The C-group heterogeneous nuclear ribonucleoprotein proteins bind to the 5' stem-loop of the U2 small nuclear ribonucleoprotein particle.

作者信息

Temsamani J, Pederson T

机构信息

Cell Biology Group, Worcester Foundation for Biomedical Research, Shrewsbury, Massachusetts 01545, USA.

出版信息

J Biol Chem. 1996 Oct 4;271(40):24922-6. doi: 10.1074/jbc.271.40.24922.

Abstract

The C-group heterogeneous nuclear ribonucleoprotein (hnRNP) proteins bind to nascent pre-messenger RNA. In vitro studies have indicated that the C hnRNP proteins bind particularly strongly to the intron polypyrimidine tract of pre-mRNA and may be important for pre-mRNA splicing. In addition, there is evidence that the interaction of the C hnRNP proteins with pre-mRNA is facilitated by the U1 and U2 small nuclear RNPs (snRNPs). In the present study, we have uncovered another feature of the C hnRNP proteins that may provide a unifying framework for these previous observations; the C hnRNP proteins bind to the 5' stem-loop of the U2 snRNP. This was detected by incubating human 32P-labeled U2 snRNP in micrococcal nuclease-treated HeLa nuclear extracts, followed by UV-mediated protein-RNA cross-linking, which revealed that C hnRNP proteins were cross-linked to 32P-nucleotides in the U2 snRNP. In similar experiments, no cross-linking of C hnRNP proteins to 32P-labeled U1 or U4 snRNPs was observed.

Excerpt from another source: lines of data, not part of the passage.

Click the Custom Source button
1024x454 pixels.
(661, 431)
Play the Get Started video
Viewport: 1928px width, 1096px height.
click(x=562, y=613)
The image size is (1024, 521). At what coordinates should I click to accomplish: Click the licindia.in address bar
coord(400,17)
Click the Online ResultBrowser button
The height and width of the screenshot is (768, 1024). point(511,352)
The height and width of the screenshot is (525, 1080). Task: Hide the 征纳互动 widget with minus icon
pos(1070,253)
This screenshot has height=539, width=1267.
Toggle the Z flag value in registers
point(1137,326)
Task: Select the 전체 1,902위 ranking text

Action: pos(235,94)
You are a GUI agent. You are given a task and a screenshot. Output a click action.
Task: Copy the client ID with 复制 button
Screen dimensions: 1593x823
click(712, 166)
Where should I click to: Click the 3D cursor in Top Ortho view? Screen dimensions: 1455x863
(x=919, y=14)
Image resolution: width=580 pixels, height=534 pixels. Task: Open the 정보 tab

The observed cross-linking of C hnRNP proteins to U2 snRNP was efficiently competed by excess U2 RNA and by poly(U) but not by poly(A). No competition was observed with an RNA molecule comprising U2 nucleotides 105-189, indicating that the C hnRNP protein interactive regions of U2 RNA reside solely in the 5' half of the molecule. Oligodeoxynucleotide-mediated RNase H cleavage experiments revealed that a 5' region of U2 RNA including nucleotides 15-28 is essential for the observed C hnRNP protein cross-linking. C hnRNP protein cross-linking to U2 snRNP was efficiently competed by a mini-RNA corresponding to the first 29 nucleotides of U2 RNA, whereas no competition was observed with a variant of this mini-RNA in which the UUUU loop of stem-loop I was mutationally configured into a single-stranded RNA by replacing the stem with non-pairing nucleotides. Competition experiments with another mutant mini-U2 RNA in which the UUUU loop was replaced by AAAA indicated that both the UUUU loop and the stem are important for C hnRNP protein cross-linking, a finding consistent with other recent data on the RNA sequence specificity of C hnRNP protein binding.

摘要

C组异质核核糖核蛋白(hnRNP)与新生的前体信使RNA结合。体外研究表明,C hnRNP蛋白与前体mRNA的内含子多嘧啶序列结合特别紧密,可能对前体mRNA剪接很重要。此外,有证据表明,U1和U2小核核糖核蛋白(snRNP)促进了C hnRNP蛋白与前体mRNA的相互作用。在本研究中,我们发现了C hnRNP蛋白的另一个特征,这可能为这些先前的观察提供一个统一的框架;C hnRNP蛋白与U2 snRNP的5'茎环结合。这是通过在微球菌核酸酶处理的HeLa核提取物中孵育人32P标记的U2 snRNP,然后进行紫外线介导的蛋白质-RNA交联检测到的,结果显示C hnRNP蛋白与U2 snRNP中的32P核苷酸交联。在类似的实验中,未观察到C hnRNP蛋白与32P标记的U1或U4 snRNP交联。观察到的C hnRNP蛋白与U2 snRNP的交联被过量的U2 RNA和聚(U)有效竞争,但不被聚(A)竞争。用包含U2核苷酸105 - 189的RNA分子未观察到竞争,表明U2 RNA的C hnRNP蛋白相互作用区域仅位于分子的5'半部分。寡脱氧核苷酸介导的RNase H切割实验表明,U2 RNA的5'区域(包括核苷酸15 - 28)对于观察到的C hnRNP蛋白交联至关重要。C hnRNP蛋白与U2 snRNP的交联被对应于U2 RNA前29个核苷酸的小RNA有效竞争,而对于该小RNA的一个变体未观察到竞争,在该变体中,茎环I的UUUU环通过用非配对核苷酸取代茎而突变为单链RNA。用另一个突变小U2 RNA进行的竞争实验,其中UUUU环被AAAA取代,表明UUUU环和茎对于C hnRNP蛋白交联都很重要,这一发现与最近关于C hnRNP蛋白结合的RNA序列特异性的其他数据一致。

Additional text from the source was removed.